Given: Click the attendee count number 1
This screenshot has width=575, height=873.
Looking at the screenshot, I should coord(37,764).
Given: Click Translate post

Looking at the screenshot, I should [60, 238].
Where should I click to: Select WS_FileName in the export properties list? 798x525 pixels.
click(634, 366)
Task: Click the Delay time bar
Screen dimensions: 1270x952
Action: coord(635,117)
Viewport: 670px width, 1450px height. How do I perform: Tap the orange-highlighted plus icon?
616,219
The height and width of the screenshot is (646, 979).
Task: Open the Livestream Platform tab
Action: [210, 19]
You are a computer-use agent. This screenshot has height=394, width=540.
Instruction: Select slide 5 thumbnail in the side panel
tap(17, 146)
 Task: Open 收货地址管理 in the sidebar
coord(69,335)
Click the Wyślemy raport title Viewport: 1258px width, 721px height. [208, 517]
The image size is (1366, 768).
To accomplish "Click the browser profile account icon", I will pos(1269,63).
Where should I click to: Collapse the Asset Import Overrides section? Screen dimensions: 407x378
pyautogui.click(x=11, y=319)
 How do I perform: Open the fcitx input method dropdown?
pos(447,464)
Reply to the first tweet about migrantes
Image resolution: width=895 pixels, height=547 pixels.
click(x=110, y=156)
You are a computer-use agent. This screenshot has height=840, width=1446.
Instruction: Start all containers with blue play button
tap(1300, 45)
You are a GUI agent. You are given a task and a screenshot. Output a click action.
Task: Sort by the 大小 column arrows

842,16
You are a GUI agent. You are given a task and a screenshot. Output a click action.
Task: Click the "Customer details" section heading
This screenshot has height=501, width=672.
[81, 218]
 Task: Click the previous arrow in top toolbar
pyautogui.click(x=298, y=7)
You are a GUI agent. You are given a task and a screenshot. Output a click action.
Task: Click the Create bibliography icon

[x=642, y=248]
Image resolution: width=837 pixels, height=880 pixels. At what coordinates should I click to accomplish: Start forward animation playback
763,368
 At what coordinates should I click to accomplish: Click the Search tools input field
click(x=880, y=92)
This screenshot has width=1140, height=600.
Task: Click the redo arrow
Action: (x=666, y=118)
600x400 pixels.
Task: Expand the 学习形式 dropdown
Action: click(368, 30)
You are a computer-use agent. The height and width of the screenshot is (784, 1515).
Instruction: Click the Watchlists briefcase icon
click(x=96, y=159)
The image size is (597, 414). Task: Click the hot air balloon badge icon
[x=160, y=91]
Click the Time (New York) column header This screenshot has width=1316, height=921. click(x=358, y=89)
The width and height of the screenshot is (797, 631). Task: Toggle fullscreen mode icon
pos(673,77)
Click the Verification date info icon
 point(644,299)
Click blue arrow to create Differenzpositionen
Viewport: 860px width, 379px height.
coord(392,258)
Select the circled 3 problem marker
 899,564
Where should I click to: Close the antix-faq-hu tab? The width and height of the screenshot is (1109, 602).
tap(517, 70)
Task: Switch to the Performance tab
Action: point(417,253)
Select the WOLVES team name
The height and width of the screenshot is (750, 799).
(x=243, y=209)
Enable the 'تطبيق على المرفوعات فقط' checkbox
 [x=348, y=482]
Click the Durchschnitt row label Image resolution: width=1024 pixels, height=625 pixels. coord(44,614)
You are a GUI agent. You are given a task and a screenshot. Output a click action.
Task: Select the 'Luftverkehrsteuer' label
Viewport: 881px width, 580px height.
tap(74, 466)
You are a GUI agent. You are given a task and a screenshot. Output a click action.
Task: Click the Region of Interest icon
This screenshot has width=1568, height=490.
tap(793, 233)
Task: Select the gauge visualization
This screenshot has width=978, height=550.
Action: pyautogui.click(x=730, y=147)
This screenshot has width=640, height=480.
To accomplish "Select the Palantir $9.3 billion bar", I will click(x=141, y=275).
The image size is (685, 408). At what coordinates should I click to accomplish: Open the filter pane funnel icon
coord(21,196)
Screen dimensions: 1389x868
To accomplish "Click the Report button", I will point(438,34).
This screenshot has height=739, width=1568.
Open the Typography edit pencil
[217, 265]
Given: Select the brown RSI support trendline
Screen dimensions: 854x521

Problem
Pull out every line in the listing above that contains the string "resolution", and copy each one in full.

Output of the task
Image resolution: width=895 pixels, height=547 pixels.
Image resolution: width=837 pixels, height=880 pixels. At what coordinates should I click to accomplish: Start forward animation playback
Click the Durchschnitt row label Image resolution: width=1024 pixels, height=625 pixels. coord(44,614)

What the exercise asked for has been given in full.